I work as a custodian at a medium sized church in a medium sized town. When I heard that we would be holding the memorial service for Tyler Davis, a young man killed in Afghanistan, my first concern was that half the town might turn up. My second concern was that we might get the group of people infamous for protesting soldier’s funerals. I am not proud that my sorrow at the loss of this young man didn’t occupy the front of my mind.
I tried not to forget that as we prepared for the Friday service, but I stayed busy with other things. I set an overflow room and the church put the local police in charge of the parking. The police were prepared to handle any protestors. Their free speech and assembly would not be denied. But they would not be allowed to pass onto the property. Then the media, social and public, got wind of the rumor of protestors. The nets came alive with incredulity and rage at the thought of this young man’s honor being disrespected in such a way.
Friday came. The service was scheduled for one p.m. and before 10 a.m. there were people. I went up to have a look and there were people with lawn-chairs and American flags. There was a police chaplain prepared to talk to any protestor. News trucks from Los Angeles arrived. One reporter managed to find our senior pastor and ask him some questions. They had more to do with the potential protestors and less to do with the fallen soldier. More people arrived. I wondered how many were there to honor Tyler Davis and how many were hoping for fireworks.
The local police arrived before 10 and began to control traffic entering the parking lot. I stayed with them to direct parents arriving to pick up kids from camp. Shortly after that, the Patriot Guard arrived. From the south, between 40 and 50 Harley Davidson Motorcycles ridden by several different clubs/gangs rumbled up, circled, and backed up to the sidewalk in front of the church. Cheers went up. Motors roared. The police looked a little nervous. I found myself caught up in the circus show. Then the hearse arrived.

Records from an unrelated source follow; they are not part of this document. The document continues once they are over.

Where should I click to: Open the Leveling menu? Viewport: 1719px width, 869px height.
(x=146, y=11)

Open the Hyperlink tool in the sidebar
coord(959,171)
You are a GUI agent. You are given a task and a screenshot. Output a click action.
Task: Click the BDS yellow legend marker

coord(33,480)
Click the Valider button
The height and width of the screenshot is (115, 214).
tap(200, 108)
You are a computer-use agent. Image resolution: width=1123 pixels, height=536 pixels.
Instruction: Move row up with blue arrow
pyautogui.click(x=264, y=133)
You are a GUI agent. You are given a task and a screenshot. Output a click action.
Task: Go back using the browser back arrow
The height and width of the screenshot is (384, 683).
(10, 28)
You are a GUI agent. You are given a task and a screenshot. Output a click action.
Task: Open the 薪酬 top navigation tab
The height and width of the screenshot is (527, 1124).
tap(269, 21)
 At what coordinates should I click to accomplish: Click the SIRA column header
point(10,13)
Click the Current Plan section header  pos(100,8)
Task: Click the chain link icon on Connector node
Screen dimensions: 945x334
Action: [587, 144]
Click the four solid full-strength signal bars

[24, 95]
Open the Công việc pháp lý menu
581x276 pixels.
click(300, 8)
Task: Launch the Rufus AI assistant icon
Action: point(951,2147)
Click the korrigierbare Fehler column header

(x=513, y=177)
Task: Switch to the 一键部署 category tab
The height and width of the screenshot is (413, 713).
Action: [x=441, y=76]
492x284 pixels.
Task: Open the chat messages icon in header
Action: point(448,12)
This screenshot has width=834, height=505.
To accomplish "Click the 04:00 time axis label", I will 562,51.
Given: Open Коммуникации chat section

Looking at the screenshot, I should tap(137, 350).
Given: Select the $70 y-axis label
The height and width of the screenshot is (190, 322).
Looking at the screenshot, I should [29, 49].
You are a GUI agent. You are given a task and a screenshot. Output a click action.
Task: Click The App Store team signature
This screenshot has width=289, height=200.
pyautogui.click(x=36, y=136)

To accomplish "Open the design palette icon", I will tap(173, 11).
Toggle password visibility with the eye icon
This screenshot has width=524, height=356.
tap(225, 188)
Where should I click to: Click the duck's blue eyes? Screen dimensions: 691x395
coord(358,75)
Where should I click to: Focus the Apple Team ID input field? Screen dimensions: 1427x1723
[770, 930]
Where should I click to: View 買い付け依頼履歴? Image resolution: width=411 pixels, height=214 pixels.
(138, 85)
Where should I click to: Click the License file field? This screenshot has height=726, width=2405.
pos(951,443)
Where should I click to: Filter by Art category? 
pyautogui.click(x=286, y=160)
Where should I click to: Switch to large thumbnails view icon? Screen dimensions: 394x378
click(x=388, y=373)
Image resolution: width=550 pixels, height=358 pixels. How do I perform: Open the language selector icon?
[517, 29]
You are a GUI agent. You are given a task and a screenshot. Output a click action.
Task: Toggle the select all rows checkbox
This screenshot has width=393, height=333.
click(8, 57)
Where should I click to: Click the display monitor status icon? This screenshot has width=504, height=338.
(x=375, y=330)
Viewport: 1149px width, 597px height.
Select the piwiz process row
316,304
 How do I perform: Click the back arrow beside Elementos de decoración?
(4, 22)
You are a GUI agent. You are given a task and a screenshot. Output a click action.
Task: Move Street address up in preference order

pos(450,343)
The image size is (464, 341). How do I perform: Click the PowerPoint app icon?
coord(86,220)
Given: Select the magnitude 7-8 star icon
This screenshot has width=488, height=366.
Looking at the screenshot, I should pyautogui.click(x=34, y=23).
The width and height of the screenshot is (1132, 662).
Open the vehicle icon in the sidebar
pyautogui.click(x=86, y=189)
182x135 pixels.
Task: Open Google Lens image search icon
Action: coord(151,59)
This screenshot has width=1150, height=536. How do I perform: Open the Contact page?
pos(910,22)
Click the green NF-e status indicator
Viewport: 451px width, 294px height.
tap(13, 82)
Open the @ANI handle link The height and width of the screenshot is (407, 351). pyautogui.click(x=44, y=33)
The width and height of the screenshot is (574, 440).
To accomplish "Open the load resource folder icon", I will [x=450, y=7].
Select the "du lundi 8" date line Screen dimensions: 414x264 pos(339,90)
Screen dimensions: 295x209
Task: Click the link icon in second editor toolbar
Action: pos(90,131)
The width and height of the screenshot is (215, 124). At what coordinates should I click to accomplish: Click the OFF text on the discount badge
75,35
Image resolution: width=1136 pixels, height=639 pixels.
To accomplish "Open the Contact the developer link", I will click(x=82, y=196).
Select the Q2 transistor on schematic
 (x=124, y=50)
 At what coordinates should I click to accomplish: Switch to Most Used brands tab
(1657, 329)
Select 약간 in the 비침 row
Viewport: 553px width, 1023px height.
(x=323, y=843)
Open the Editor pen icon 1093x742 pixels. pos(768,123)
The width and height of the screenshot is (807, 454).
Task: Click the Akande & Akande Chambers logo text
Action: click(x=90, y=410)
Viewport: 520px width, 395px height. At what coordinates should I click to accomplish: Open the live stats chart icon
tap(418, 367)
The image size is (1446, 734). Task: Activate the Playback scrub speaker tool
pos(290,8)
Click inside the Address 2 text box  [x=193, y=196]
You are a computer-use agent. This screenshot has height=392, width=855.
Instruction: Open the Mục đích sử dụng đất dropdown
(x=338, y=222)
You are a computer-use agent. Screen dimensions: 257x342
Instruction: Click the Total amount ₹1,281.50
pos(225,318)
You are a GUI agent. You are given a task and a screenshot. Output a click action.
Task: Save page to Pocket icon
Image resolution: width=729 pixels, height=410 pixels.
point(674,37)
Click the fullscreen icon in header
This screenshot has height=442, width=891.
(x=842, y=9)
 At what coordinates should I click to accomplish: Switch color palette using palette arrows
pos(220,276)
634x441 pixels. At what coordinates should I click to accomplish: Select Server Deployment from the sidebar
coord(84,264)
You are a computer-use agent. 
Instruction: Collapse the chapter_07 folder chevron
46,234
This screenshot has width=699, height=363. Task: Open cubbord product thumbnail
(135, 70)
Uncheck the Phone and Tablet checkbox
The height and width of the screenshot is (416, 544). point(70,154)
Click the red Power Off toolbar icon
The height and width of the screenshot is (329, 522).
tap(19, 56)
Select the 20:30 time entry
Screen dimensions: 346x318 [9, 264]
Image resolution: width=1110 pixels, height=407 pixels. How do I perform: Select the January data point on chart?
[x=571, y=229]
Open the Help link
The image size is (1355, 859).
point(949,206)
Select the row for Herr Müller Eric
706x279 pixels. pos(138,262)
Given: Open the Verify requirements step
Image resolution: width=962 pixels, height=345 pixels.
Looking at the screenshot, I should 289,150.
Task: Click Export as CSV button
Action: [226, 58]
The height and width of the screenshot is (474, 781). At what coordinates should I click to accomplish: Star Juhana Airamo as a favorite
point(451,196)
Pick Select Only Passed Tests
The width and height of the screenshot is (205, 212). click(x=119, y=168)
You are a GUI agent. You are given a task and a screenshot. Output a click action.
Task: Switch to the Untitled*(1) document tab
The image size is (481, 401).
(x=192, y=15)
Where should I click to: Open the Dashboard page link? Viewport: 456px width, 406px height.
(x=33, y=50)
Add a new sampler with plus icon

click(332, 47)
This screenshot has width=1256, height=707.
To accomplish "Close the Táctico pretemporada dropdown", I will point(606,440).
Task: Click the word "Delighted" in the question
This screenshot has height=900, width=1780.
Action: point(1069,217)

I’ve seen several memorial services at my church. This was the first time I had seen a coffin brought in. While most people stayed out at the street, several veterans with flags stood lining the way from the curb to the church’s front doors. The pastor asked me to open the double doors, and I never imagined there would be such honor in unlocking and blocking open two doors I clean every week. I stood back. It got very quiet. Moments later a call was given and the veterans lining the path raised their flags. Young men in smart dress uniforms slowly walked through the line carrying a flag-draped coffin.
Very few of the huge crowd were there to see that. But I saw it. And at that moment, it was no longer about the circus, protestors, TV trucks or motorcycles. I remembered what the day was about. This was a day for a family that had lost a boy.
I don’t know how many people showed up at the church in order to counter-protest. The word had gotten out that there would be protestors, but they never showed. I kept wondering, how much of the town would have been there if there had never been the threat? It may not have been a very positive thought. I was just as guilty of forgetting what the day was about. And yes, there was cheering outside the funeral for the show of American muscle. But regardless of the reason, people were there. And if they were there to show up protestors, they were still there in numbers, still waving flags as the procession left through town. They were supporting their hometown hero, regardless of motives.
And look at what the empty threat of the abhorrent protestors did. This so-called church that I thought did nothing but evil managed to bring more people out in a show of encouragement.
None of this, however, takes away from this simple fact: A mother lost her son. As much as I want to support our troops and my country, seeing the soldiers carry the flag draped coffin moved me like nothing ever has before. I won’t go any further there. Just this last point: thank you to all the soldiers. I hope… I wish you can come home alive.